Thursday, January 30, 2014 - 15:30
University of Lugano, room SI-006, Informatics building (Via G. Buffi 13)

Today's scientific processes heavily depend on fast and accurate analysis of experimental data. Scientists are routinely overwhelmed by the effort needed to manage the volumes of data produced either by observing phenomena or by sophisticated simulations. As database systems have proven inefficient, inadequate, or insufficient to meet the needs of scientific applications, the scientific community typically uses special-purpose legacy software. With the exponential growth of dataset size and complexity, application-specific systems, however, no longer scale to efficiently analyze the relevant parts of their data, thereby slowing down the cycle of analyzing, understanding, and preparing new experiments.
In this talk I will illustrate the problem with a challenging application featuring brain simulation data and will show how the problems from neuroscience translate into interesting data management challenges. Finally I will also use the example of neuroscience to show how novel data management and, in particular, spatial indexing and navigation have enabled today's neuroscientists to simulate a meaningful percentage of the human brain.
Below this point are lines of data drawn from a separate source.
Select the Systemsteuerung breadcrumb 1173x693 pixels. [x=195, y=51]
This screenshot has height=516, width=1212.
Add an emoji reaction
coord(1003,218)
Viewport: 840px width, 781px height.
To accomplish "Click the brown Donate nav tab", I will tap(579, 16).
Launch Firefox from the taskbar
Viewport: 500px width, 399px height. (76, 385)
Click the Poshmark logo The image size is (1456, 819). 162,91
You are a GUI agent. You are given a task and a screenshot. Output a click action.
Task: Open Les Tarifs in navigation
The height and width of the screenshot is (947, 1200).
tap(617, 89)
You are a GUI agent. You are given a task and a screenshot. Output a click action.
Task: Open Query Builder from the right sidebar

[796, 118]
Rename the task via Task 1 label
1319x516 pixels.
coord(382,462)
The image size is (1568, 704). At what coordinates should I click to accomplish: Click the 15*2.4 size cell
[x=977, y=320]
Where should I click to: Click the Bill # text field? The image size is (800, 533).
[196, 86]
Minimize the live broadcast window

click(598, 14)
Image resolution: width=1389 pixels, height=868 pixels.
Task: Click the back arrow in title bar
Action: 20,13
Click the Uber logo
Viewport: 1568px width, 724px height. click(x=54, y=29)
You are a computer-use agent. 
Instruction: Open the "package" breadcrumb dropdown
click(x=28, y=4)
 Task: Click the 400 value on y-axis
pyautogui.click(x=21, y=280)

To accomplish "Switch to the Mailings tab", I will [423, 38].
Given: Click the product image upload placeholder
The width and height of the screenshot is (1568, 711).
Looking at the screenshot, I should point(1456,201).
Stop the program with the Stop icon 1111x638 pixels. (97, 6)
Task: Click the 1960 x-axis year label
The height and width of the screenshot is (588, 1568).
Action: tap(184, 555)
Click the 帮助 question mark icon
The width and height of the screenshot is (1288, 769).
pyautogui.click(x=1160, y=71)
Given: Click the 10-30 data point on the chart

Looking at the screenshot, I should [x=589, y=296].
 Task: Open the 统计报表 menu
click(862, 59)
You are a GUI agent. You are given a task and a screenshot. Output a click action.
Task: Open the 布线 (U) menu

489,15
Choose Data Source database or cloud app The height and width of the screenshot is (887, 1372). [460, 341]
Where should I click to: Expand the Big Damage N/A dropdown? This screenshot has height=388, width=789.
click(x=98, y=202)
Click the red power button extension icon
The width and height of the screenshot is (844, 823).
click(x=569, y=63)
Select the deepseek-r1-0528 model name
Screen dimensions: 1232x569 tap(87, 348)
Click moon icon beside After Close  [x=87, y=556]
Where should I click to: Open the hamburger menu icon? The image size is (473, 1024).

Thomas Heinis is a post-doctoral researcher in the database group at EPFL. His research focuses on scalable data management algorithms for large-scale scientific applications. Thomas is a part of the “Human Brain Project” and currently works with neuroscientists to develop the data management infrastructure necessary for scaling up brain simulations. Prior to joining EPFL, Thomas completed his Ph.D. in the Systems Group at ETH Zurich, where he pursued research in workflow execution systems as well as data provenance.